I am working on a server with 378 GB ram, but facing the Out of memory error which I wanted to discuss with you, owing to all your contributions on the dask forum which I really appreciate.

This is the dummy code, which we are using and it usually breaks at the to_dask_array operation when all the data gets loaded into memory.

I will send the code snippet, could you please go through that. I will be highly obliged to you if you can help us out in tackling this issue.

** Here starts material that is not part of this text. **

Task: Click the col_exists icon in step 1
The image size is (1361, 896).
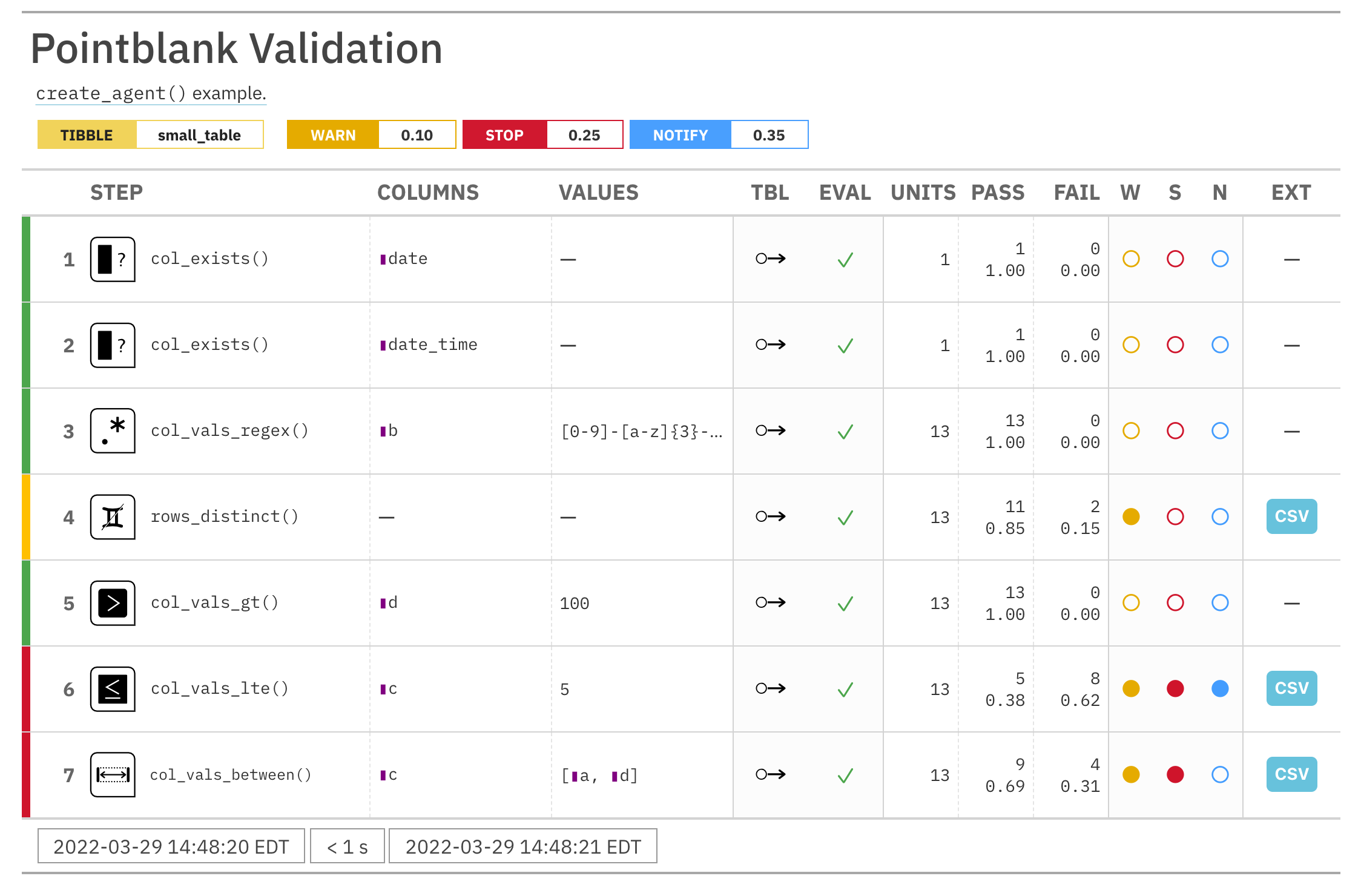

def combine_feature_data(feature_hashes, objective_paths, dates, base_dir):
    combined_feature_dfs = []
    for feature_hash in feature_hashes:
        parquet_files = [os.path.join(base_dir, f"indicator_{feature_hash}_{date}/part.0.parquet") for date in dates]
        feature_df = read_parquet_files(parquet_files)
        combined_feature_dfs.append(feature_df)
    
    objective_dfs = [dd.read_parquet(path) for path in objective_paths]
    combined_feature_dfs.extend(objective_dfs)
    combined_features = dd.concat(combined_feature_dfs, axis=0, interleave_partitions=True)
    combined_features = forward_fill_combined_dataframe(combined_features)
    return combined_features

def forward_fill_combined_dataframe(combined_df):
    all_indices = sorted(set(combined_df.index))
    index_df = pd.DataFrame(all_indices, columns=['timestamp'])
    index_ddf = dd.from_pandas(index_df, npartitions=1).set_index('timestamp')
    reindexed_df = index_ddf.merge(combined_df, left_index=True, right_index=True, how='left').ffill().fillna(0)
    reindex_df = reindexed_df.drop_duplicates()
    return reindexed_df


X = combine_feature_data(feature_hashes, objective_paths, dates, base_dir)
X = X.to_dask_dataframe()
x = (X.iloc[:, :-1]).to_dask_array(lengths=True)
y = (X.iloc[:, -1]).to_dask_array(lengths=True)

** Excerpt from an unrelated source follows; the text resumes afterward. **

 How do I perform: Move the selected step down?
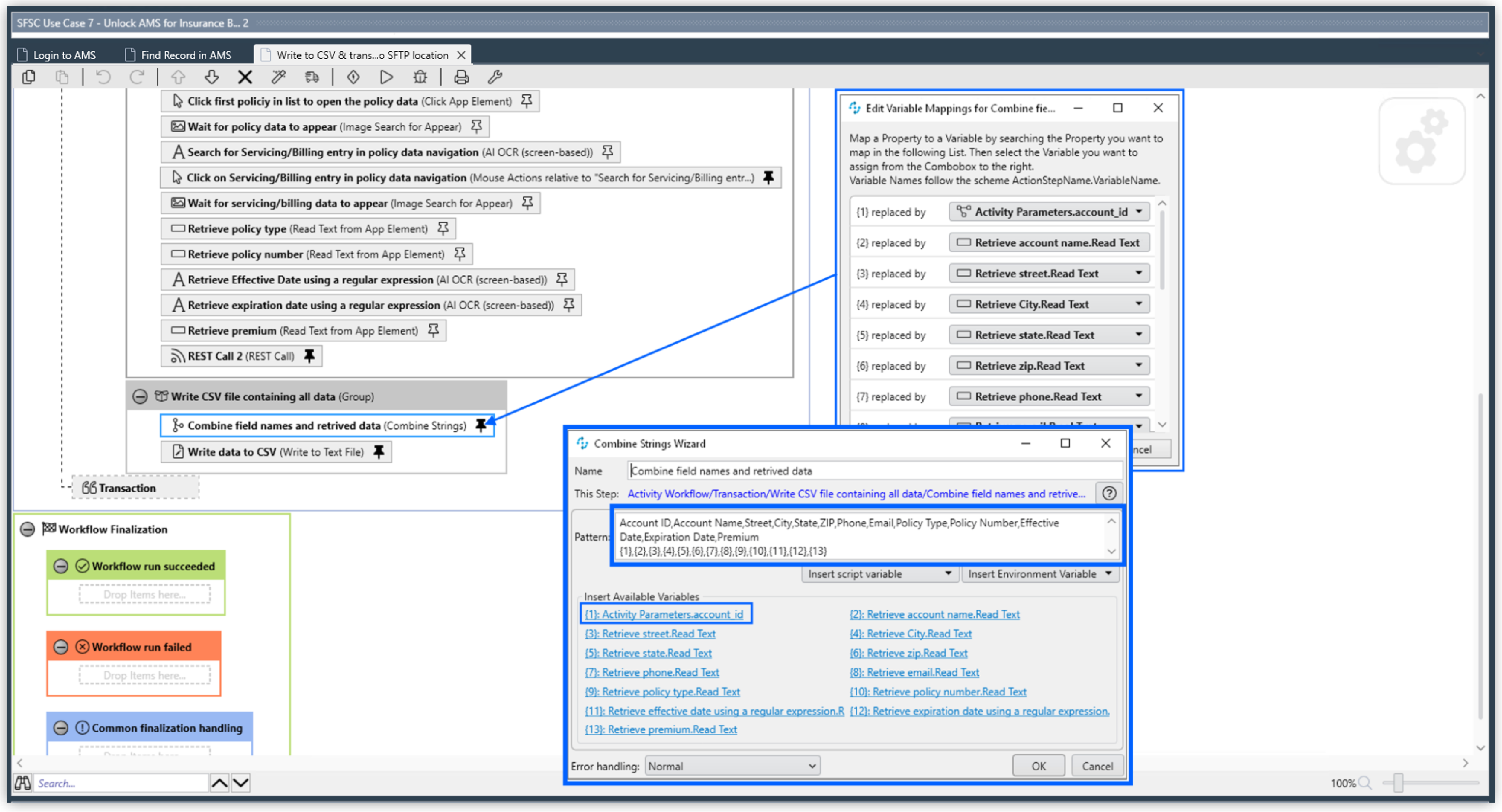[212, 76]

model = LinearRegression()
model.fit(x, y)

In the above snippet -

  1. We are successfully able to combine the feature data with objective data. (happens in around 30 Gb of RAM).

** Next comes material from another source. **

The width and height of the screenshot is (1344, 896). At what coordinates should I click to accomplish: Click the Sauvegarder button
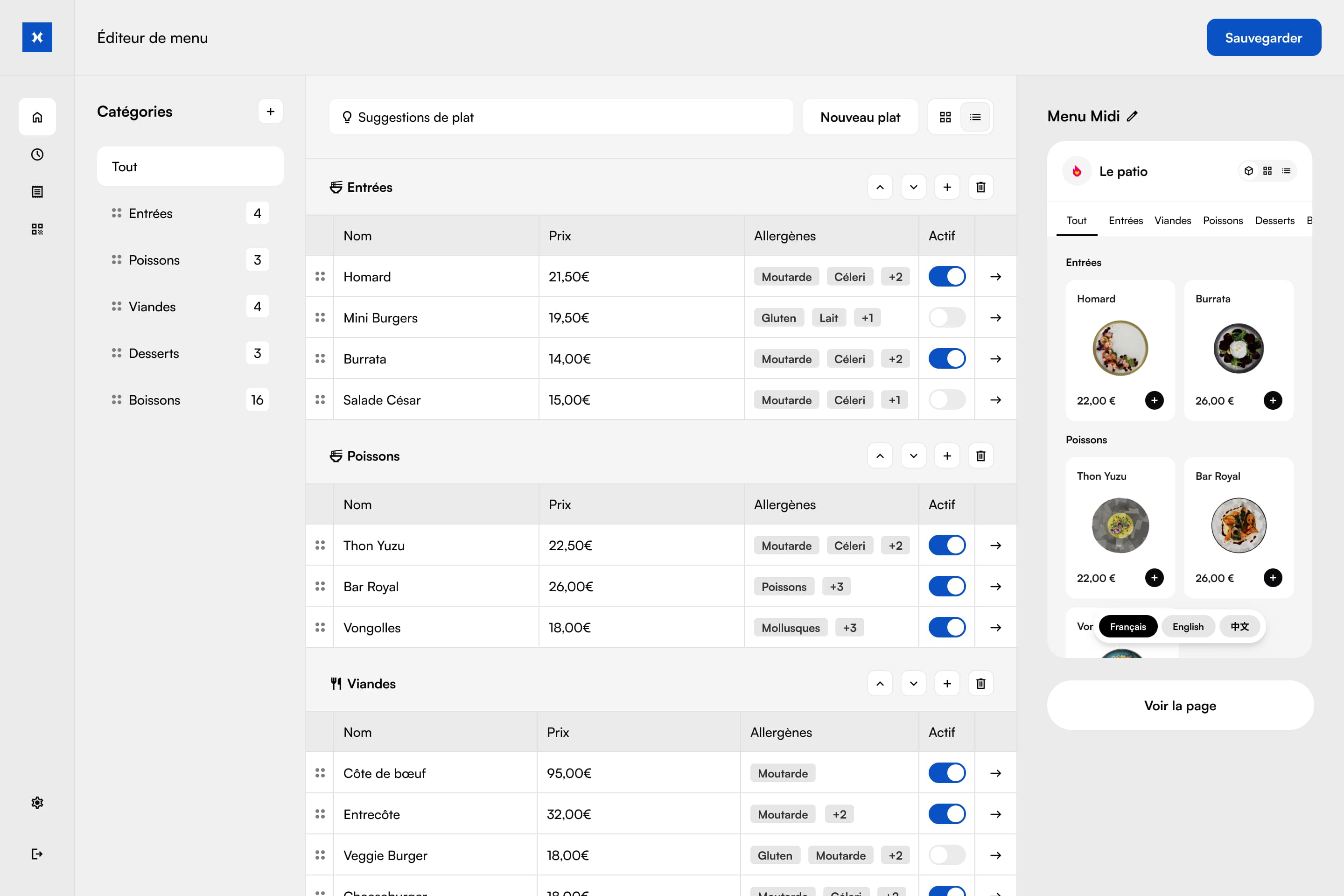(1263, 38)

  2. But, before fitting, we when load it to memory it goes Out of memory or throws the OOM error. (shoots upto 350 Gb of RAM).

Basically my doubts boils down to how can I run a dask fit without loading of all the data in memory. Would appreciate any general comments and suggestions on the script as well !

Hi @faze-geek, welcome to Dask community!

Could you describe a bit more the input dataset? Number of Parquet files and volume?

I’m not sure I have a clear view of the first step which combine feature with objective data, what is it referring to in your code snippet?

There is no import in your code snippet, which LinearRegression class do you use? How big are x and y?